Every time I approach a bottle of Sierra Nevada beer, I smile. "Fresh seal cap" it says, "use bottle opener". As opposed to what? Yes I'm aware that American beers frequently have twist-off crown caps. I even remember the days when our Miller Genuine Draft came direct from Milwaukee in such bottles, before Beamish & Crawford acquired the rights to make it in Cork. But a childish sense of glee derives from images of lazy gits shredding their fingers trying to screw off the cap from a bottle of Beer For Grown-Ups.

Schadenfreude aside, this evening's beer is Sierra Nevada ESB: yet another new arrival from the US. The first hiss from the cap gave me a very American jet of hops aroma. The pour also produced a satisfying rich orange coloured ale, leading me to expect the same sort of hoppy surprise I got from the brewery's Anniversary Ale.

Denied! The first sip left no doubt that this is a malt-driven beer. The hops are a mix of English and US varieties, but I'm pretty sure that the former are in the ascendancy, imparting dryness rather than real bitterness. The malt flavour adds candy notes which come close to cancelling the hops out. The sum total of all this is really not very much, and I see no excuse for a hefty 5.9% ABV.

This is the sort of beer which would work well by the pint, cask conditioned, with a little over half the alcohol. As an imported baby bottle, proper cap notwithstanding, it's just not working for me.


  1. I suspect your criticisms could be levelled at American ESB's in general. They took the concept of English bitter, raised the alcohol, gave it an American malt profile and took away the cask conditioning resulting in a weighty but character lacking beer that's to strong to session.

  2. I wouldn't regard "ESB" as a beer style. Sierra Nevada Early Spring Beer is not remotely like, say, Fuller's Extra Special Bitter. I doubt if it's intended to be either.

    I'm not saying this is some badly-mutated ersatz-English beer. I'm saying this is a 100% American beer that could be improved if it were slightly different.

  3. I had a bottle of this during the week. I rather enjoyed it, but it was over carbonated, and as you say, would likely be very nice on cask. I thought the hops definitley English with a decent malt character, but the fizz threw it out of kilter. The ESB thing is curious. Are any American ESBs Extra Special Bitters or are they all Early Spring Beers?

  4. I started looking this up on the BeerAdvocate listings but got bored very quickly. I think brewers just like the letters. Maybe I should send them my electricity bills.

  5. We had this a few months back and I think thought pretty much the same as you.
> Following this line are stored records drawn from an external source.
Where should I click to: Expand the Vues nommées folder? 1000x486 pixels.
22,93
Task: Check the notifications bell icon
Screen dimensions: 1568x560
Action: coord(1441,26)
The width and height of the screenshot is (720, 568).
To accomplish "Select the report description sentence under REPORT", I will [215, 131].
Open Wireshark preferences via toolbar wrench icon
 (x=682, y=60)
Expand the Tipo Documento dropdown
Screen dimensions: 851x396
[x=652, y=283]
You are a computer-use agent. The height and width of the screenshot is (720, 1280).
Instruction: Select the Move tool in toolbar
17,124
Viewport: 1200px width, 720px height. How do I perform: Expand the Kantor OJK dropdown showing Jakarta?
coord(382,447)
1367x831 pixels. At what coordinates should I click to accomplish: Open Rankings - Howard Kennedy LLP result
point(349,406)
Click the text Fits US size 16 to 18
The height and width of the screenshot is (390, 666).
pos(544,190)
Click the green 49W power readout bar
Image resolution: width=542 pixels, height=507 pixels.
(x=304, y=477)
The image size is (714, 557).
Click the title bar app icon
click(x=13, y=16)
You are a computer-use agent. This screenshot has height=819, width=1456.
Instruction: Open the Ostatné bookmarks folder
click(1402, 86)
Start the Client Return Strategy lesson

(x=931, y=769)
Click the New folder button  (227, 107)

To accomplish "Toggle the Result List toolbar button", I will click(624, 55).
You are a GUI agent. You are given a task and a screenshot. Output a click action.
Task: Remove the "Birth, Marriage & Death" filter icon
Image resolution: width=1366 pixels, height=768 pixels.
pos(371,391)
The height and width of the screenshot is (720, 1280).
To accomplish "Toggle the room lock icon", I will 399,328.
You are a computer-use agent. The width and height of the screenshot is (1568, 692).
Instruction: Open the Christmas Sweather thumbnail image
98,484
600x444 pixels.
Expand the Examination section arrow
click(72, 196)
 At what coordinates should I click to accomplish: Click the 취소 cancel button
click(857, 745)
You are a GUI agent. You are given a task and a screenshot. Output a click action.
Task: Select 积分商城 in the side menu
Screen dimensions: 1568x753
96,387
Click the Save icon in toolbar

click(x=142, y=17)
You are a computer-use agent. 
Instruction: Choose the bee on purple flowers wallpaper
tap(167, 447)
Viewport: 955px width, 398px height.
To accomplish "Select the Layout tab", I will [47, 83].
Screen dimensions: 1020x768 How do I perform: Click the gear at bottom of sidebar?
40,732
I especially agree about the 5.9% - what's the point in making the beer that strong if it doesn't have the complexity to justify it?

    Still, it had come a long way.

  6. The higher than everage alcohol content just seems to be the way with most American brewers. It doesn't seem to matter what the brew, it'll be a percent or two higher than a similar beer in Europe. It could be a tax consideration they don't have to worry as much about.

  7. Brendan2:47 pm

    Well there was a big to-do about the new caps. People complained when SN went to twist offs, then they complained when they went back to pop offs. What a load of hooey about nothing that was!

    Concerning ABv, most beer in the US is sold at the supermarket or liqour store, so session/cask beers are not really marketable. The carbonation issue is definitely cultural as I've heard this one before.

  8. "Overly Carbonated" is a comment I hear, and make, frequently toward American beers. How ironic that the typical American beer drinker (an even bartender I dare say) tries to avoid any head whatsoever on a beer.

    Regarding ABV, finding flavorful beer that checks in below 5 - 5.5% is tough here. Sad really.